Un voyeur è stato colto in flagrante al centro termale di Yverdon-les-Bains nel Canton Vaud, in Svizzera. Per diversi mesi ha filmato donne che frequentavano i bagni e ha poi postato le registrazioni su internet, fino a quando il Centro termale di Yverdon-les-Bains, è stato avvisato della presenza, su alcuni siti pornografici, di video girati tra le sue mura.

Nei video comparivano donne nelle piscine, nelle cabine o mentre si recavano negli spogliatoi, catturate dalla telecamera di un uomo. I titoli dei filmati erano abbastanza eloquenti: “La dea dal corpo perfetto” o “Due brave ragazze ben fatte”, sono solo alcuni esempi. Altri video mostravano lo stesso film-maker/guardone mentre si masturba vicino ai bagnanti. Dal momento della scoperta, la direzione ha subito potenziato il sistema di sorveglianza e ha iniziato a collaborare con la polizia.

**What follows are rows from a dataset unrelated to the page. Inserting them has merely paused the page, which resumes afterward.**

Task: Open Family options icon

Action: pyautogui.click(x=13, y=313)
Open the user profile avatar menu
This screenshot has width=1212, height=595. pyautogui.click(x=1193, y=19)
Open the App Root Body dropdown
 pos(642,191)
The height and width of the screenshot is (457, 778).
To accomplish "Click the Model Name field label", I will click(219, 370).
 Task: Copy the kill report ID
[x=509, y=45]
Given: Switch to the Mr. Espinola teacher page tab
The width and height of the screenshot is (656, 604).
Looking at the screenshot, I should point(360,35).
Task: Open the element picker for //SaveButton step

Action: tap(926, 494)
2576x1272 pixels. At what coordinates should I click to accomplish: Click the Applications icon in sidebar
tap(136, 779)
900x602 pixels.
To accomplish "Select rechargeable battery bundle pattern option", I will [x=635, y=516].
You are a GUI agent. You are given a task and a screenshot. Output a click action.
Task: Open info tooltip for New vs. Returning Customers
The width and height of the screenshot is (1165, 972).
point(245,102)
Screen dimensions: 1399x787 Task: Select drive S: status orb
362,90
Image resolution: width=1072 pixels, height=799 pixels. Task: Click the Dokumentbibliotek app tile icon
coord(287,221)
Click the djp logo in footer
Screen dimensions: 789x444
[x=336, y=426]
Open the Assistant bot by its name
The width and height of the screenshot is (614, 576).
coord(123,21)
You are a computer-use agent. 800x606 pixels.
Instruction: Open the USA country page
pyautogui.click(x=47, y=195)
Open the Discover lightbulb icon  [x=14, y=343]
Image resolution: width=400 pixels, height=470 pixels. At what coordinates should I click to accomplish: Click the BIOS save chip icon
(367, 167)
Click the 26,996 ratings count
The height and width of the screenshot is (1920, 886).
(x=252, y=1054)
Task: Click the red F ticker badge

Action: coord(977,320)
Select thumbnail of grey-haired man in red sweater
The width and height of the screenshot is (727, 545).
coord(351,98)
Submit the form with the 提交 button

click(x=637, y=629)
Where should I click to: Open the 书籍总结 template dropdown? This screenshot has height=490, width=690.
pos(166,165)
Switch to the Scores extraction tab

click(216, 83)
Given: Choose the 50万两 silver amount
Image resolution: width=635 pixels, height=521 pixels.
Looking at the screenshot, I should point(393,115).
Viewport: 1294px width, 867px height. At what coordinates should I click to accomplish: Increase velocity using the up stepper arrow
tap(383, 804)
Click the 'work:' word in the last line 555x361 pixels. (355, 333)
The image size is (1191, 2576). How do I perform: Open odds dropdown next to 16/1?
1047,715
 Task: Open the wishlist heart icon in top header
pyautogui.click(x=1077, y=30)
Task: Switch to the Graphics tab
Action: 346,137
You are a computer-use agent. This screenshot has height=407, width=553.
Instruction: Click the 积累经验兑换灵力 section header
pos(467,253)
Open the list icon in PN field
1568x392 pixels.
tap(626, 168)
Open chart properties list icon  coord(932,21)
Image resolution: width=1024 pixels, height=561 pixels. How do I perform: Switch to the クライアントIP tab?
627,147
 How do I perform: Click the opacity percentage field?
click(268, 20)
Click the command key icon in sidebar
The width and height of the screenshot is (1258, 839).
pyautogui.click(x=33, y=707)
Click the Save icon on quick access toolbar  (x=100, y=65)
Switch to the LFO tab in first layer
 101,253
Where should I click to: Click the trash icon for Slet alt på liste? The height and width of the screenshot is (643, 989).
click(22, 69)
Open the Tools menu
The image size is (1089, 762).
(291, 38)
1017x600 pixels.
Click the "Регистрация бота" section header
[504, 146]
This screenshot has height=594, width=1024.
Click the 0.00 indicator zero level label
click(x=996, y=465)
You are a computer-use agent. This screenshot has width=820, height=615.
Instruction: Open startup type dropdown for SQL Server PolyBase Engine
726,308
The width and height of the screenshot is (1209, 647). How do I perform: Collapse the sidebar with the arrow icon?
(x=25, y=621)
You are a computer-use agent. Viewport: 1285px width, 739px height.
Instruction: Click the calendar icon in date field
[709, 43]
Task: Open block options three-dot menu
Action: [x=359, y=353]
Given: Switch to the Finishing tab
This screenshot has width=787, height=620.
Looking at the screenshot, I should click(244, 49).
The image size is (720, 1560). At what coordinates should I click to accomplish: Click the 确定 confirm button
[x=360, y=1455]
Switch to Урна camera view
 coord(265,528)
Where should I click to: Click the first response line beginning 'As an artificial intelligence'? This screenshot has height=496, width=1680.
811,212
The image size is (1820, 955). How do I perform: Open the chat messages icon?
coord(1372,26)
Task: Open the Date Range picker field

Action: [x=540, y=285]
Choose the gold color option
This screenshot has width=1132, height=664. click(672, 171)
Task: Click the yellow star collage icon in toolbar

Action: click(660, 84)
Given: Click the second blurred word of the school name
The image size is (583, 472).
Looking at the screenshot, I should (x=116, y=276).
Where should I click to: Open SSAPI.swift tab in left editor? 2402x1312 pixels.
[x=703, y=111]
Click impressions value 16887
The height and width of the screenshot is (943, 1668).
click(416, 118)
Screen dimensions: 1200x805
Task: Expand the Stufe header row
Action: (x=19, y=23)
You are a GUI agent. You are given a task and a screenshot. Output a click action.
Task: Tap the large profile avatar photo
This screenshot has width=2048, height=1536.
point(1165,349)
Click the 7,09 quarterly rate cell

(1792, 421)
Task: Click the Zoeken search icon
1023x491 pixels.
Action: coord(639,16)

In questo modo è stato possibile arrestare l’individuo responsabile delle registrazioni in flagranza di reato. Il Centro Termale, ovviamente, ha sporto denuncia. Dai dati in possesso della polizia cantonale, gli oltre 500 video pubblicati dal pervertito, hanno totalizzato quasi un milione di visualizzazioni. I casi di voyeurismo in queste strutture e similari, evidenzia Giovanni D’Agata, presidente dello “Sportello dei Diritti”, sono ricorrenti e in forte aumento. Ciò che preoccupa maggiormente le vittime e che i siti che ospitano i video sono generalmente all’estero e quindi risulta difficile rimuoverli.

Quando avviene la  violazione della sfera intima, la colpa è dei gestori che non hanno preso misure come il divieto di usare il telefono cellulare proprio per evitare simili inconvenienti. I gestori seri, che vogliono garantire la riservatezza ai loro ospiti hanno già chiaramente e con trasparenza provveduto. Infatti, in molte strutture è assolutamente vietato introdurre cellulari, oltre un certo limite della struttura.